Bingo Update – This is for my Rainbow Flag square. Malinda Lo is out and proud. As an added bonus, this is also a queer retelling of Cinderella, so it’s a queer writer telling a queer story!
I love a good fairy tale re-telling. Contemporary literature is rife with reimaginings, updates, and new spins on old tales told around the fire…but not all of them are good. I’m glad to say that Ash by Melinda Lo *is* good, but it doesn’t quite rise to the ranks of great. It’s definitely a book I wish the half star system existed for, as I’m more inclined to give it 3.5 than 4.
Ash maintains it’s classical setting, a not quite Europe of olden days, where hunts mattered, carriages would take you to a ball, and festivals were important to everyone. It’s very Celtic in its sensibilities, which works in its favor as far as this hibernophile is concerned. Our Cinderella in this version is Aisling, who goes by the nickname Ash before she starts spending time laying by the the sooty banked fire reading in her solitude. The story opens with the death of Ash’s mother and her father’s remarriage to a woman of some stature with two daughters of her own. Ash’s father dies, leaving behind debts that Ash must pay off by serving her stepmother and stepsisters, staying fairly on script for a Cinderella tale. What is interesting is where we replace the fairy godmother and handsome prince of Disney, and how our heroine gains her freedom from servitude.

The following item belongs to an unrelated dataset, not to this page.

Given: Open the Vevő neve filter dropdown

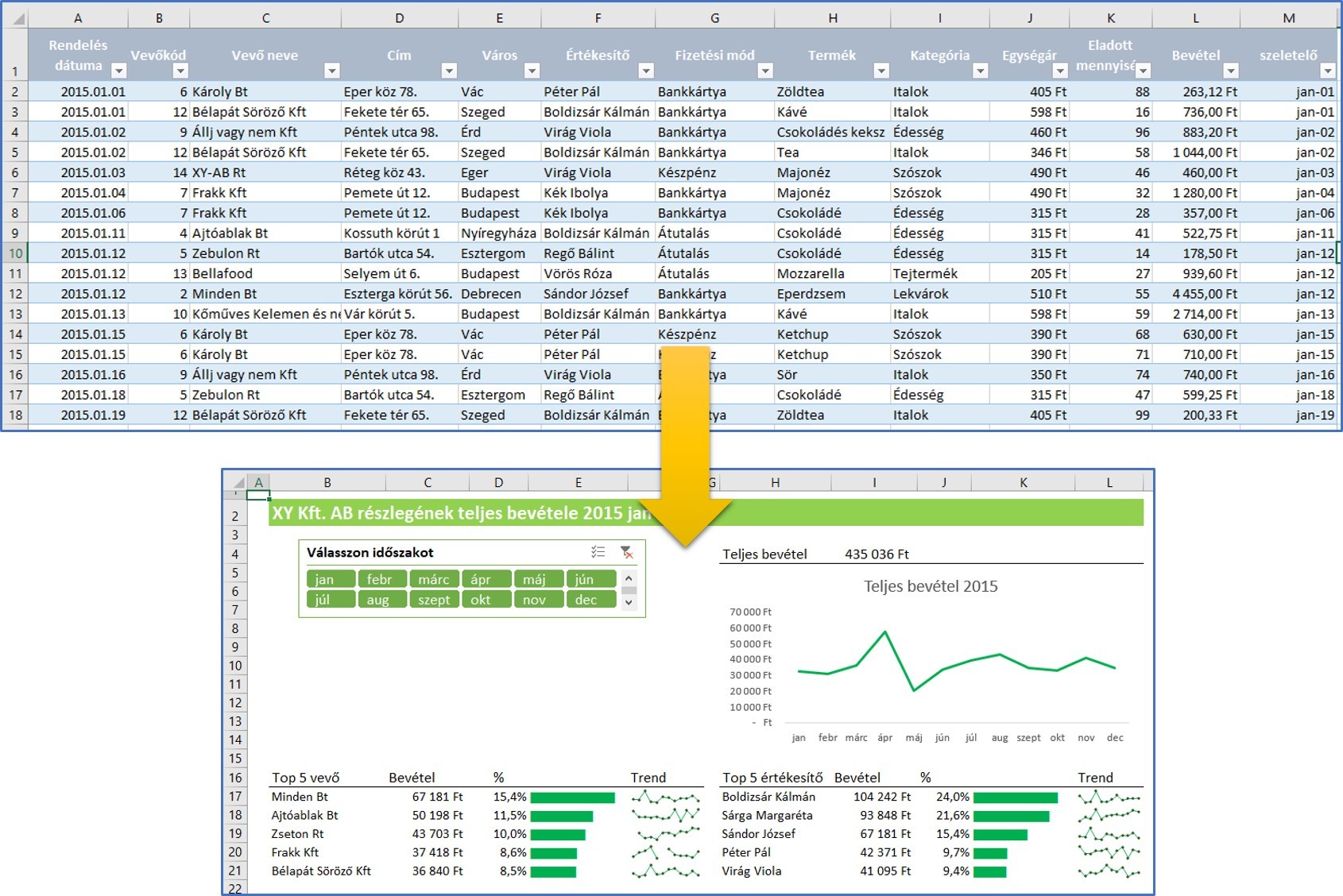Looking at the screenshot, I should click(331, 71).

Doing so, we mix the deeply Celtic Pagan with some historical fiction. There’s a clash of old and new, a variation on the conflict between Pagans and Christians, here represented by greenwitches/the Fae and philosophers. Honestly, the conflict between the two isn’t terribly significant, other than to establish that some people believe one thing, and some another. What *is* important is the Fae and how they affect Ash’s life. She begins a friendship and sort of romance with a Fae named Sidhean (pronounced ‘sheen’) who helps her in a fairy godmother’s stead, but also proves to be our central point of conflict. See, the prince, and even Sidhean, do not represent our heroine’s romantic interest. That honor goes to the King’s Huntress, Kaisa.
I don’t want to get into the details of the plot, so this can stay spoiler free, but I want to talk about these relationships a little. So if you feel that might step on your enjoyment, jump off here.

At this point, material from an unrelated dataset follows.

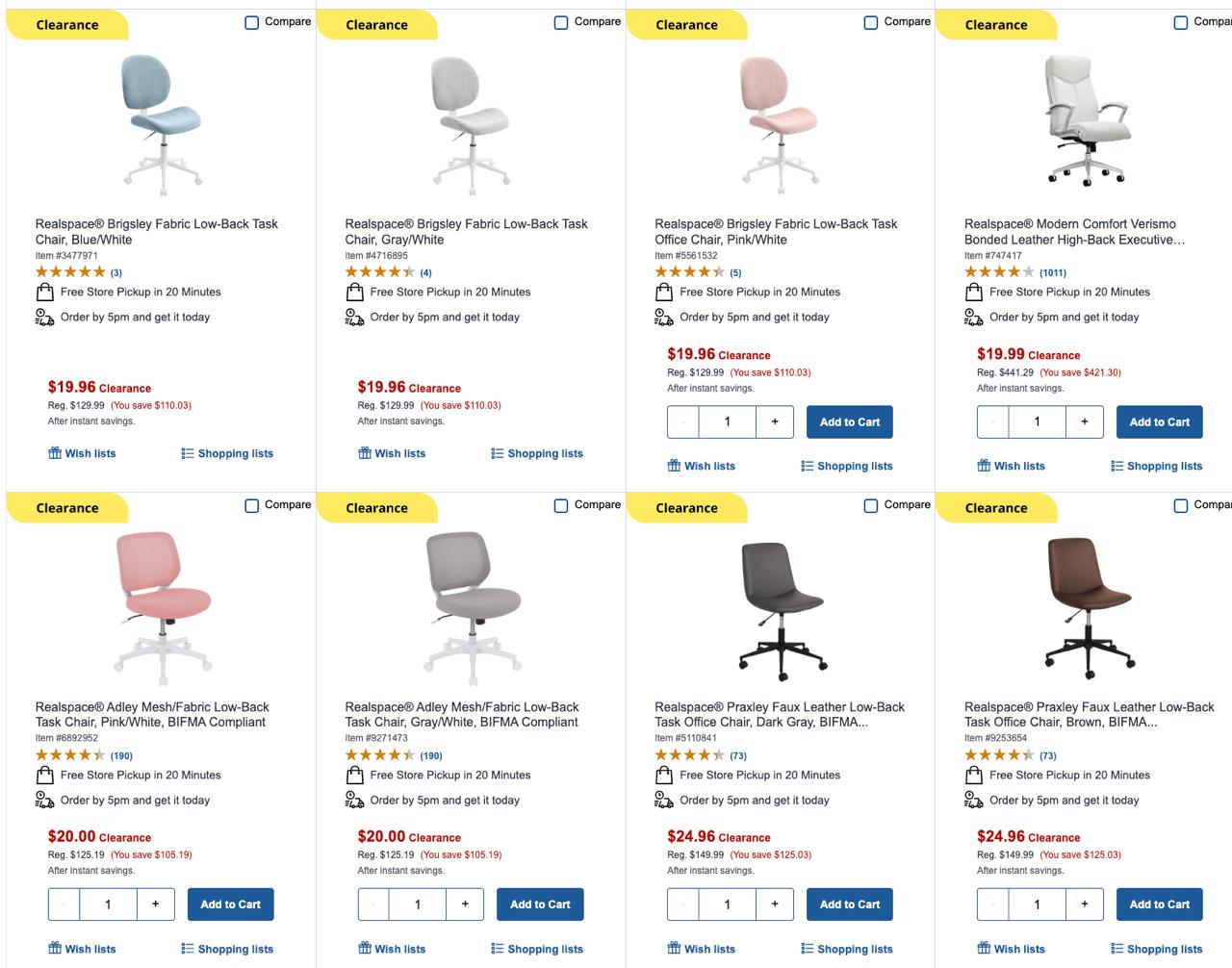Open the Praxley Dark Gray chair product title

779,714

I don’t know that I truly buy into either of Ash’s romantic entanglements. I think it’s disingenuous to pretend that she has no feelings for Sidhean initially, and the book works hard to make us think she’s starting to feel something for Kaisa, but I don’t think either of those materialize into something compelling. One might argue that the nature of the story being told lends itself to that, and they’d be right. Prince Charming doesn’t even always get a name, let alone compelling chemistry with Cinderella, but we’re expected to swoon for their romance and marriage after one night of dancing. I do think Melinda Lo does a better job than the original at representing what *really* matters; not Cinderella’s or Ash’s heart, but rather, her freedom and sense of self. Sidhean offers Ash an escape, but into another form of bondage. Kaisa offers her nothing but appreciation of herself. In this way, Kaisa is a better choice, even if I don’t feel any particular passion between them. Ash tosses her heart after every passing breeze, which makes sense; she’s been abandoned by everyone she’s ever loved. She wants to belong somewhere, to and with someone, but she hasn’t lived a life that lends itself to understanding what that would mean in a healthy way. She takes her time with both partners, something the original tale certainly doesn’t bother with.

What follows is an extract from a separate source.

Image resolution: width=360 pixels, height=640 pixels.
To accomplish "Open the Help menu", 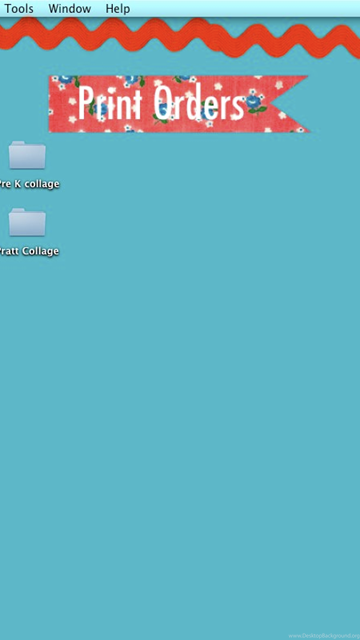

My central complaint is that I’m not sure there’s enough ‘there’ there, as they say. It almost feels as if it might benefit from being much shorter. The longer we spend in this world with these characters, but without adding significant depth to them or their relationships, the harder it is to ignore the lightness of the sketch. The prose is solid and evocative, and Ms. Lo’s understanding of Celtic mythology is substantial. The place felt real to me, but the characters never quite got to real dimensionality.
All that said, it’s a good retelling and worth a read, especially if you are searching for more queer representation in your fairy tale lit!